Additionally, the Liberals have further committed $236 million to yet-to-be-announced initiatives. There’s more spending coming down the pike than was originally rolled out.
The government’s mega-investment also presages the passage of Bill C-59, currently working its way through the Senate. Although it doesn’t receive much mention in the press, Bill C-59 proposes the most extensive changes to Canada’s national security laws in the last three decades. Not only does it create three new Acts, but it changes five other existing Acts—including the Criminal Code.
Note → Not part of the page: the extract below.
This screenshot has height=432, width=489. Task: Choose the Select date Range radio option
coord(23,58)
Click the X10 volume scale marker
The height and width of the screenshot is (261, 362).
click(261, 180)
The fact that most Canadians are not aware of the coming sweeping changes to the code could be considered worrisome; but that’s beyond the scope of this article.
What we can quantify is that our government is betting big on Canadian cybersecurity, and this should be a big boon to the sector.
Here are some stocks uniquely positioned to capitalize on the upcoming CAPEX windfall.
BlackBerry Limited (TSE:BB)
You would be surprised how many Canadians still believe BlackBerry is about mobile devices. At Blackberry’s apex between 2010-2012, about 80% of net revenues were derived from devices. It was only after their business model fell apart that Blackberry Transitioned into a software solutions provider. Although the switch from mobile communications to enterprise software didn’t come without considerable hardship, Blackberry is emerging on the other side.
As we can see from the chart below, the company is just stating to become profitable again. A big reason: BlackBerry is becoming one of Canada’s foremost cybersecurity providers.
BlackBerry provides a full suite of cybersecurity products. Everything from consulting, forensics services, IT security training and endpoint solutions. They have existing contracts with the U.S. Department of Defense, and this experience should give them a decided advantage in procuring cyber-contracts back home.
While the company has different divisions, cybersecurity is primed to become the main profit center. This includes the hot, developing sector of self-driving vehicles, where Blackberry has just launched cybersecurity software to thwart hackers.
With a market cap north of $8 billion CDN, BlackBerry is a quite removed from our niche as small cap analysts. But it’s certainly one looking into—especially as a defensive non-cyclical portfolio holding should the economy submerge into recession (or low growth periods).
As we’ve elucidated before, the cybersecurity sector stands alongside utilities and consumer staples as flights to safety during business downturns. Companies simply cannot afford to skimp out of protecting their data. The damage brought about by security breaches is too risky for most companies to gamble with, as Equifax found out last year.
Overweight cybersecurity stocks near the end of business cycles, underweight them once they start maturing (better growth opportunities elsewhere).
Hilltop CyberSecurity (CSE:CYBX)
Hilltop Cybersecurity owns a military-grade, patented, cybersecurity platform called Vauban. The application uses a proprietary biometric security solution for crypto-currency cold storage, wallets and transactions. All of those areas are likely on the Canadian government’s “to-do” list in the coming years.
With blockchain technology poised to become inextricably linked to governmental systems, Hilltop Cybersecurity is an interesting play. While the company’s main focus is on the private sector, they have done business with the Government before. Key contacts are an important, often overlooked ingredient to the product cycle.
Hilltop CyberSecurity is a speculative play, and not one I’ve looked at in-depth> Nevertheless, it’s a stock worth tracking. Watch for future updates as their business case warrants.